Stored data:

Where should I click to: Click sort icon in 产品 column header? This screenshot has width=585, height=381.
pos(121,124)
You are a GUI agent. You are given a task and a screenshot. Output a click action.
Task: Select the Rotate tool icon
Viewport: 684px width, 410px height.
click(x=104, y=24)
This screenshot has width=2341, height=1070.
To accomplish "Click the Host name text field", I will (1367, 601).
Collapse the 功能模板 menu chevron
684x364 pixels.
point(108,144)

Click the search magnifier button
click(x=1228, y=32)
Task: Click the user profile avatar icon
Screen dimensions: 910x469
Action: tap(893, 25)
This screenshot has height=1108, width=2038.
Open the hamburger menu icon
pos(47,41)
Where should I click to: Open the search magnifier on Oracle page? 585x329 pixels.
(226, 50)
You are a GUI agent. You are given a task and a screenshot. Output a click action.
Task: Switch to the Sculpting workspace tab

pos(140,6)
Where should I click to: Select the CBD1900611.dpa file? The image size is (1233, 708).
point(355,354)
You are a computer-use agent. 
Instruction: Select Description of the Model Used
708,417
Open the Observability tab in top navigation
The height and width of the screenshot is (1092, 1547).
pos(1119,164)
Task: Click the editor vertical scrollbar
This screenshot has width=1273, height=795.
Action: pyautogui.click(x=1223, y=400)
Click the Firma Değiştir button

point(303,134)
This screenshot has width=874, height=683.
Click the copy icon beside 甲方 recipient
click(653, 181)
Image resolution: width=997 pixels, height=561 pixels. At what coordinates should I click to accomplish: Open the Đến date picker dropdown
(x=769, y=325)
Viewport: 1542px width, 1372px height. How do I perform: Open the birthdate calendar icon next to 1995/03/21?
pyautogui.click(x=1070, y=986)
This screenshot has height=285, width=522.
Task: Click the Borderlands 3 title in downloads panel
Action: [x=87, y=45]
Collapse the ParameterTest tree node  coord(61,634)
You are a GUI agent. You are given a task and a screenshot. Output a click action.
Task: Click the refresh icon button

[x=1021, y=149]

*What this task involves*:
Could you write out exactly the lines above, starting at the first one and ending with the line that has "You are a computer-use agent."?

*Exercise answer*:
Where should I click to: Click sort icon in 产品 column header? This screenshot has width=585, height=381.
pos(121,124)
You are a GUI agent. You are given a task and a screenshot. Output a click action.
Task: Select the Rotate tool icon
Viewport: 684px width, 410px height.
click(x=104, y=24)
This screenshot has width=2341, height=1070.
To accomplish "Click the Host name text field", I will (1367, 601).
Collapse the 功能模板 menu chevron
684x364 pixels.
point(108,144)

Click the search magnifier button
click(x=1228, y=32)
Task: Click the user profile avatar icon
Screen dimensions: 910x469
Action: tap(893, 25)
This screenshot has height=1108, width=2038.
Open the hamburger menu icon
pos(47,41)
Where should I click to: Open the search magnifier on Oracle page? 585x329 pixels.
(226, 50)
You are a GUI agent. You are given a task and a screenshot. Output a click action.
Task: Switch to the Sculpting workspace tab

pos(140,6)
Where should I click to: Select the CBD1900611.dpa file? The image size is (1233, 708).
point(355,354)
You are a computer-use agent. 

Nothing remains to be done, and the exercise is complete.